Would you retype every line below without changing anything?

<<<<

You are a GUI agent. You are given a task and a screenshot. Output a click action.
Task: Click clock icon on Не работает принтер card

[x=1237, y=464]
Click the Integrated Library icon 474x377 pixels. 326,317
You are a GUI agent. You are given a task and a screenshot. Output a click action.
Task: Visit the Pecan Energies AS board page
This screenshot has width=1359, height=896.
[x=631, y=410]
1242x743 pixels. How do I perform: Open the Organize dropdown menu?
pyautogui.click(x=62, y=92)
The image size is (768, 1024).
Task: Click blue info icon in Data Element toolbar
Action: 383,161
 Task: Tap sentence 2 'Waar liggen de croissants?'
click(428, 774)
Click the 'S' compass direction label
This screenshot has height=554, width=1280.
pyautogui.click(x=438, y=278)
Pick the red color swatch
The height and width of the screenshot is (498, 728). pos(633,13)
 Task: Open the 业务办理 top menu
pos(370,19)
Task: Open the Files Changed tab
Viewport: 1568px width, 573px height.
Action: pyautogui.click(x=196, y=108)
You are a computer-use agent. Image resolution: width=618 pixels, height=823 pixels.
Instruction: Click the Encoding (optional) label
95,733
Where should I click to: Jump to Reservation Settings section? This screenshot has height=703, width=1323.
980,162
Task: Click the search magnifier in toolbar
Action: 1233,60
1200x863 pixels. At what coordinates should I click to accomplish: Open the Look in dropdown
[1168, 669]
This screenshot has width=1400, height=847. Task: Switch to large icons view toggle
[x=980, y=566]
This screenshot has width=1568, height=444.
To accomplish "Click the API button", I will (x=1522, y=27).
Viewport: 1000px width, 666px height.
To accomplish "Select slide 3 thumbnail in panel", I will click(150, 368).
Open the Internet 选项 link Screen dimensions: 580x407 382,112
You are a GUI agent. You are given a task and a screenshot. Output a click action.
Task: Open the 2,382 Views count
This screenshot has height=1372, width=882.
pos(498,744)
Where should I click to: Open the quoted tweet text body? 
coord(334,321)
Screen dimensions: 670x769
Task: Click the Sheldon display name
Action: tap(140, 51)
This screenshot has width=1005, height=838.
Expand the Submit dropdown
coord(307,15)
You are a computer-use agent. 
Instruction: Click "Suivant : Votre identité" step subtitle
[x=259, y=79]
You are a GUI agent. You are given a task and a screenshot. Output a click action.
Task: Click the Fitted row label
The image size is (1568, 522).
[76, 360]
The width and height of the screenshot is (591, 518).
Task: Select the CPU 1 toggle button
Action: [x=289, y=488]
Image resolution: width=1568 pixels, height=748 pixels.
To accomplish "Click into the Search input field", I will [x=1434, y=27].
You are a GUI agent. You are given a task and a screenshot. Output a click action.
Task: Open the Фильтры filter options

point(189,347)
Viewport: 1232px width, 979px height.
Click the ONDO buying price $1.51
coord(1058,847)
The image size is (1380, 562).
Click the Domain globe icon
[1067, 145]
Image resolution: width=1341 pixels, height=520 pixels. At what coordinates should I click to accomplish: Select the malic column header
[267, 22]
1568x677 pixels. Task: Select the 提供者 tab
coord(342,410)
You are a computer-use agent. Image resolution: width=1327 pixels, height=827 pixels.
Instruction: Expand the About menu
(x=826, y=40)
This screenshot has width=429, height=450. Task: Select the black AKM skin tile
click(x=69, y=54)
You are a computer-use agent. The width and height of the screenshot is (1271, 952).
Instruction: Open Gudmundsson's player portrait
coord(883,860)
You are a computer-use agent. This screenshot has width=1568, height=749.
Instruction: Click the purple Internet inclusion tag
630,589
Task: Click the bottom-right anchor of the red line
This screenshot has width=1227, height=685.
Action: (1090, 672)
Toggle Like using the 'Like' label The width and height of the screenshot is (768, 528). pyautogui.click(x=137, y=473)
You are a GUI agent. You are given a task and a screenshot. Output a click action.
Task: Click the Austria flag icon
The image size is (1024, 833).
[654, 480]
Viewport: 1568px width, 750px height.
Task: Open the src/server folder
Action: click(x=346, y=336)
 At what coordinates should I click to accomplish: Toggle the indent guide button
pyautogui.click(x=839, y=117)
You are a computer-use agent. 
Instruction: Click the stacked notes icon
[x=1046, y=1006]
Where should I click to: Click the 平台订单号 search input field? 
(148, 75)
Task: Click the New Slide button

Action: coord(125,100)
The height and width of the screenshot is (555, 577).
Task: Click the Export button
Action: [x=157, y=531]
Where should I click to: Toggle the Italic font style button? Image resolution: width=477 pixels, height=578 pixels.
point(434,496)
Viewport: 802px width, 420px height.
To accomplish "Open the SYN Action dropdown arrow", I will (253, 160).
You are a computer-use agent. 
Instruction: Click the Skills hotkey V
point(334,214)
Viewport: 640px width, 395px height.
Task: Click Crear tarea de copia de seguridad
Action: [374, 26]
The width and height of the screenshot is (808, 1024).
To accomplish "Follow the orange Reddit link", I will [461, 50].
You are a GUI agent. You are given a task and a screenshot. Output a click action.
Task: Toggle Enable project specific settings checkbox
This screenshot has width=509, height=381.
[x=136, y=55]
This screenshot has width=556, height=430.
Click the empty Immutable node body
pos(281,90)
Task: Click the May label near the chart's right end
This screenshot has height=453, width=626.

>>>>

_Reply to the task_.
You are a GUI agent. You are given a task and a screenshot. Output a click action.
Task: Click clock icon on Не работает принтер card

[x=1237, y=464]
Click the Integrated Library icon 474x377 pixels. 326,317
You are a GUI agent. You are given a task and a screenshot. Output a click action.
Task: Visit the Pecan Energies AS board page
This screenshot has width=1359, height=896.
[x=631, y=410]
1242x743 pixels. How do I perform: Open the Organize dropdown menu?
pyautogui.click(x=62, y=92)
The image size is (768, 1024).
Task: Click blue info icon in Data Element toolbar
Action: 383,161
 Task: Tap sentence 2 'Waar liggen de croissants?'
click(428, 774)
Click the 'S' compass direction label
This screenshot has height=554, width=1280.
pyautogui.click(x=438, y=278)
Pick the red color swatch
The height and width of the screenshot is (498, 728). pos(633,13)
 Task: Open the 业务办理 top menu
pos(370,19)
Task: Open the Files Changed tab
Viewport: 1568px width, 573px height.
Action: pyautogui.click(x=196, y=108)
You are a computer-use agent. Image resolution: width=618 pixels, height=823 pixels.
Instruction: Click the Encoding (optional) label
95,733
Where should I click to: Jump to Reservation Settings section? This screenshot has height=703, width=1323.
980,162
Task: Click the search magnifier in toolbar
Action: 1233,60
1200x863 pixels. At what coordinates should I click to accomplish: Open the Look in dropdown
[1168, 669]
This screenshot has width=1400, height=847. Task: Switch to large icons view toggle
[x=980, y=566]
This screenshot has width=1568, height=444.
To accomplish "Click the API button", I will (x=1522, y=27).
Viewport: 1000px width, 666px height.
To accomplish "Select slide 3 thumbnail in panel", I will click(150, 368).
Open the Internet 选项 link Screen dimensions: 580x407 382,112
You are a GUI agent. You are given a task and a screenshot. Output a click action.
Task: Open the 2,382 Views count
This screenshot has height=1372, width=882.
pos(498,744)
Where should I click to: Open the quoted tweet text body? 
coord(334,321)
Screen dimensions: 670x769
Task: Click the Sheldon display name
Action: tap(140, 51)
This screenshot has width=1005, height=838.
Expand the Submit dropdown
coord(307,15)
You are a computer-use agent. 
Instruction: Click "Suivant : Votre identité" step subtitle
[x=259, y=79]
You are a GUI agent. You are given a task and a screenshot. Output a click action.
Task: Click the Fitted row label
The image size is (1568, 522).
[76, 360]
The width and height of the screenshot is (591, 518).
Task: Select the CPU 1 toggle button
Action: [x=289, y=488]
Image resolution: width=1568 pixels, height=748 pixels.
To accomplish "Click into the Search input field", I will [x=1434, y=27].
You are a GUI agent. You are given a task and a screenshot. Output a click action.
Task: Open the Фильтры filter options

point(189,347)
Viewport: 1232px width, 979px height.
Click the ONDO buying price $1.51
coord(1058,847)
The image size is (1380, 562).
Click the Domain globe icon
[1067, 145]
Image resolution: width=1341 pixels, height=520 pixels. At what coordinates should I click to accomplish: Select the malic column header
[267, 22]
1568x677 pixels. Task: Select the 提供者 tab
coord(342,410)
You are a computer-use agent. Image resolution: width=1327 pixels, height=827 pixels.
Instruction: Expand the About menu
(x=826, y=40)
This screenshot has width=429, height=450. Task: Select the black AKM skin tile
click(x=69, y=54)
You are a computer-use agent. The width and height of the screenshot is (1271, 952).
Instruction: Open Gudmundsson's player portrait
coord(883,860)
You are a computer-use agent. This screenshot has width=1568, height=749.
Instruction: Click the purple Internet inclusion tag
630,589
Task: Click the bottom-right anchor of the red line
This screenshot has width=1227, height=685.
Action: (1090, 672)
Toggle Like using the 'Like' label The width and height of the screenshot is (768, 528). pyautogui.click(x=137, y=473)
You are a GUI agent. You are given a task and a screenshot. Output a click action.
Task: Click the Austria flag icon
The image size is (1024, 833).
[654, 480]
Viewport: 1568px width, 750px height.
Task: Open the src/server folder
Action: click(x=346, y=336)
 At what coordinates should I click to accomplish: Toggle the indent guide button
pyautogui.click(x=839, y=117)
You are a computer-use agent. 
Instruction: Click the stacked notes icon
[x=1046, y=1006]
Where should I click to: Click the 平台订单号 search input field? 
(148, 75)
Task: Click the New Slide button

Action: coord(125,100)
The height and width of the screenshot is (555, 577).
Task: Click the Export button
Action: [x=157, y=531]
Where should I click to: Toggle the Italic font style button? Image resolution: width=477 pixels, height=578 pixels.
point(434,496)
Viewport: 802px width, 420px height.
To accomplish "Open the SYN Action dropdown arrow", I will (253, 160).
You are a computer-use agent. 
Instruction: Click the Skills hotkey V
point(334,214)
Viewport: 640px width, 395px height.
Task: Click Crear tarea de copia de seguridad
Action: [374, 26]
The width and height of the screenshot is (808, 1024).
To accomplish "Follow the orange Reddit link", I will [461, 50].
You are a GUI agent. You are given a task and a screenshot. Output a click action.
Task: Toggle Enable project specific settings checkbox
This screenshot has width=509, height=381.
[x=136, y=55]
This screenshot has width=556, height=430.
Click the empty Immutable node body
pos(281,90)
Task: Click the May label near the chart's right end
This screenshot has height=453, width=626.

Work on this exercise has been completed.